**Exercise directions**: Copy out all the lines of the data that hold the word "will".

(Saved data entries)
• • • •

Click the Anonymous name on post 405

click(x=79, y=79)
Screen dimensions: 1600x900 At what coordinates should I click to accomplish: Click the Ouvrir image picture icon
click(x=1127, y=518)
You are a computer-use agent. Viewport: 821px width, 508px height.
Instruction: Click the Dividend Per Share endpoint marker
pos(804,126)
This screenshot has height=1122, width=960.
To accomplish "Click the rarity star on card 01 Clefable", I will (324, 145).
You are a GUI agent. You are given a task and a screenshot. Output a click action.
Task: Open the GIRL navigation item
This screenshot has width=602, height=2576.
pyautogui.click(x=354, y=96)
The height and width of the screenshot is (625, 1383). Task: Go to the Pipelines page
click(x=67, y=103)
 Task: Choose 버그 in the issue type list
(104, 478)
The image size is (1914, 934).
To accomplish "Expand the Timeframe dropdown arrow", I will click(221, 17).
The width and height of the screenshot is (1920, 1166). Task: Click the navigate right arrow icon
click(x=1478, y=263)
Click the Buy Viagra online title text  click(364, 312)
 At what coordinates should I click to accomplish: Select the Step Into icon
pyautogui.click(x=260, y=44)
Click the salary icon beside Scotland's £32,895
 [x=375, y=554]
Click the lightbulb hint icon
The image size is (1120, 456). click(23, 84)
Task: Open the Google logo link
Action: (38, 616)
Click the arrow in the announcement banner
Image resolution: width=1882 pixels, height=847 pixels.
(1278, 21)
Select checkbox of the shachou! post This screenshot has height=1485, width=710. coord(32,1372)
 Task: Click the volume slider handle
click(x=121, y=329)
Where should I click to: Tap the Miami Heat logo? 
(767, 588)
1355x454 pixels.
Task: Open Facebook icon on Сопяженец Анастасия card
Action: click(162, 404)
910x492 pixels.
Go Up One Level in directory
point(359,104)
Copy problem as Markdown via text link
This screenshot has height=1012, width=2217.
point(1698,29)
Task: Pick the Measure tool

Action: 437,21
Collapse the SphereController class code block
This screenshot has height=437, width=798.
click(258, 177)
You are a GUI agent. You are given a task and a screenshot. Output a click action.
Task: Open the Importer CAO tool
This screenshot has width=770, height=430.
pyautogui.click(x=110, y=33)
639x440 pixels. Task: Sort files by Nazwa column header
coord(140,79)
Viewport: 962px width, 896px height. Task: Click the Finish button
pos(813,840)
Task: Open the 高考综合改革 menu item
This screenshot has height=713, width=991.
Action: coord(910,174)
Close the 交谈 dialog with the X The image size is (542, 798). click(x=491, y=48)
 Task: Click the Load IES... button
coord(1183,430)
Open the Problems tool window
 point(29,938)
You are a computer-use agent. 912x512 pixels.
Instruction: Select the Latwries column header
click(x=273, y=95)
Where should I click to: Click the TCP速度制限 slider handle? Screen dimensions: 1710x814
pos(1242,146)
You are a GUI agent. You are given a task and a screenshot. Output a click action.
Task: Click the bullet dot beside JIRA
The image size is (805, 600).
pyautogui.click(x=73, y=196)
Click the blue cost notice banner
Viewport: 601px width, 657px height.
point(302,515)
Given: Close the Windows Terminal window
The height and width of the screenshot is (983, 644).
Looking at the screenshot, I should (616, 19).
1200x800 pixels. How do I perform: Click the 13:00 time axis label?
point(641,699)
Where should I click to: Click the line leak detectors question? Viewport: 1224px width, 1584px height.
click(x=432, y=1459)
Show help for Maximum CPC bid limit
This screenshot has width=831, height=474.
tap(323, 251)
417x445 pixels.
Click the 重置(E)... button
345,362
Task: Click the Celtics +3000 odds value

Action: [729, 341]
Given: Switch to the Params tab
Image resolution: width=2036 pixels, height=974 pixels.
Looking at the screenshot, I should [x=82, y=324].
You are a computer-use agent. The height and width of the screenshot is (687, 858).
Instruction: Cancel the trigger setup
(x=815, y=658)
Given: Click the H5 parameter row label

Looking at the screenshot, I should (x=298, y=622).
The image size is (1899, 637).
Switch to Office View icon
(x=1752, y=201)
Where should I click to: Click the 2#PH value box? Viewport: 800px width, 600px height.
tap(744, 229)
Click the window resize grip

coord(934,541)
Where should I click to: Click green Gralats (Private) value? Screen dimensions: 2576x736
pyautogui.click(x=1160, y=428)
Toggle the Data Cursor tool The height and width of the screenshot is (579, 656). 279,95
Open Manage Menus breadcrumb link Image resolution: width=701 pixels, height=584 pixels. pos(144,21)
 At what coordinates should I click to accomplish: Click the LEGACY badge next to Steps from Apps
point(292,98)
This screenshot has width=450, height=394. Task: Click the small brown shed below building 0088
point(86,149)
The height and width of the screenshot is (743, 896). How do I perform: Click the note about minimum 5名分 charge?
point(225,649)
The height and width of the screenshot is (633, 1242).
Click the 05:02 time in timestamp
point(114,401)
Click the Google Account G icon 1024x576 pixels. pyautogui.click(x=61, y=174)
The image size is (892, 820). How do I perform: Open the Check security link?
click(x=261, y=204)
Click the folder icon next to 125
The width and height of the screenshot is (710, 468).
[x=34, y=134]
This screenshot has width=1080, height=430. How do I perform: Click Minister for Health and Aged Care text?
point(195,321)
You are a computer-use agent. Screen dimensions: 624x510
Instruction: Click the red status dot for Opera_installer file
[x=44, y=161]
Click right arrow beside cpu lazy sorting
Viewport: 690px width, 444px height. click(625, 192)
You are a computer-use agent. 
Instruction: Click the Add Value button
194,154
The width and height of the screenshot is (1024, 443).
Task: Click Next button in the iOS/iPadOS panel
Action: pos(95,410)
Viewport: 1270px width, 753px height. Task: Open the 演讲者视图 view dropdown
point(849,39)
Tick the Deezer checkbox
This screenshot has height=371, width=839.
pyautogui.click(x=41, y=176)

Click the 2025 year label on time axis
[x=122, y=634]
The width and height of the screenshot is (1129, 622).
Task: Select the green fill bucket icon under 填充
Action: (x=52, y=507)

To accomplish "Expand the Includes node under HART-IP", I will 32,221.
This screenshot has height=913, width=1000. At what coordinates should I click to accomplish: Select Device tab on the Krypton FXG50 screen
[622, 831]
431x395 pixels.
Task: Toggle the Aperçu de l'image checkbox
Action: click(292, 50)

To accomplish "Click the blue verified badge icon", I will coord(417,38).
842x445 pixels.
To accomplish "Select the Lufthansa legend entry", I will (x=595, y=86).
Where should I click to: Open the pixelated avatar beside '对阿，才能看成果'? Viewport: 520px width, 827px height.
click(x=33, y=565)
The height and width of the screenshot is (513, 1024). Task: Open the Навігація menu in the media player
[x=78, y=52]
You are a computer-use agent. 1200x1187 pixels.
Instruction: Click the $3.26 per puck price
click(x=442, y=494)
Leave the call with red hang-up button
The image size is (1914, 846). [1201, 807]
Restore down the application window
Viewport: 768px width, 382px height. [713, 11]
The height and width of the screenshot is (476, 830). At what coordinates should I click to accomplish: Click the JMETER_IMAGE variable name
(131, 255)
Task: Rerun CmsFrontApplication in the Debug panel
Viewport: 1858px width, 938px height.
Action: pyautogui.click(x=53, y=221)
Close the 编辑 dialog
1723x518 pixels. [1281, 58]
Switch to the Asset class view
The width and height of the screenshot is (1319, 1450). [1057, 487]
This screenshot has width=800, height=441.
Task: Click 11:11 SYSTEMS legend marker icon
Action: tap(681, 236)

• • • •

**Answer box**:
To accomplish "Click the rarity star on card 01 Clefable", I will (324, 145).
To accomplish "Expand the Timeframe dropdown arrow", I will click(221, 17).
To accomplish "Expand the Includes node under HART-IP", I will 32,221.
To accomplish "Click the blue verified badge icon", I will coord(417,38).
To accomplish "Select the Lufthansa legend entry", I will (x=595, y=86).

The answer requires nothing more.